• [Ausgewählter Text]
════════

(Singt) Ich seh den Mond.
Der Mond sieht mich.
Der Mond sieht jemanden,
den ich nicht seh'.
Gott segne den Mond,
und Gott segne mich,
und Gott segne diejenige,
die ich nicht seh'.
Wenn ich in den Himmel
komm, vor dir,
dann mach ich ein Loch
und hol dich zu mir.
Ich schreib' deinen Namen
auf jeden Stern
und auf diese Weise
scheint die Welt nicht so fern.
(Gesang Ende)
Der Astronaut wird heute
nicht zur Arbeit gehen.
Er hat sich krank gemeldet.
Er hat Handy, Laptop, Piepser
und Wecker abgestellt.
Auf seinem Sofa schläft
eine dicke gelbe Katze,
Regentropfen prasseln
gegen das Fenster
und kein bisschen Kaffeeduft in der Küche.
Alle sind aufgeregt.
Die Techniker im 15. Stock
haben aufgehört,
an ihrer Teilchenmaschine zu arbeiten.
Der Antigravitationsraum ist undicht
und das sommersprossige Kind mit Brille,
das den Müll hinaus
bringen soll, ist nervös,
sucht in der Tasche, lässt
Bananenschale und Pappbecher fallen.
Doch niemand bemerkt es.
Sie sind zu beschäftigt damit,
die verlorene Zeit auszurechnen.
Wie viele Galaxien verlieren
wir pro Sekunde?
Wie lang bis zum nächsten Raketenstart?
Irgendwo löst sich ein Elektron
aus seiner Elektronenwolke.
Ein schwarzes Loch hat sich aufgetan.
Eine Mutter deckt den Tisch fertig
für das Abendessen.
Ein "Law and Order"-Marathon beginnt.
Der Astronaut schläft.
Er vergaß, seine Armbanduhr abzustellen,
die wie ein metallener Puls
gegen sein Handgelenk tickt.
Er hört es nicht.
Er träumt von Korallenriffen und Plankton.
Seine Finger ergreifen
die Schiffsmaste der Kissen.
Er dreht sich auf die Seite,
öffnet auf einmal seine Augen.
Er denkt, dass Taucher wohl den
besten Job der Welt haben müssen.

════════

• [Datenauszug]

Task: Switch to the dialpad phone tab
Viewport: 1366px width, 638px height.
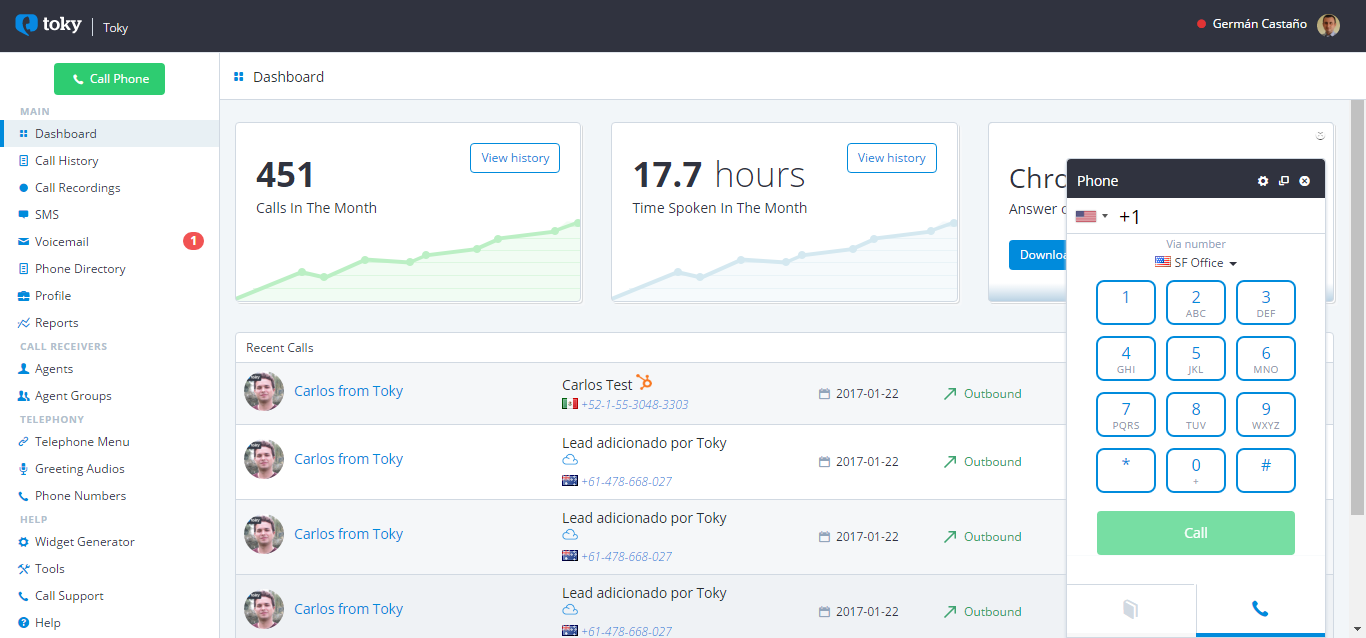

════════

• [Arbeitsauftrag] Gib aus dem ausgewählten Text alles von „Ich schreib' deinen“ bis hinunter zu „zur Arbeit gehen.“ wortgetreu wieder.

• [Ergebnis der Übung]
Ich schreib' deinen Namen
auf jeden Stern
und auf diese Weise
scheint die Welt nicht so fern.
(Gesang Ende)
Der Astronaut wird heute
nicht zur Arbeit gehen.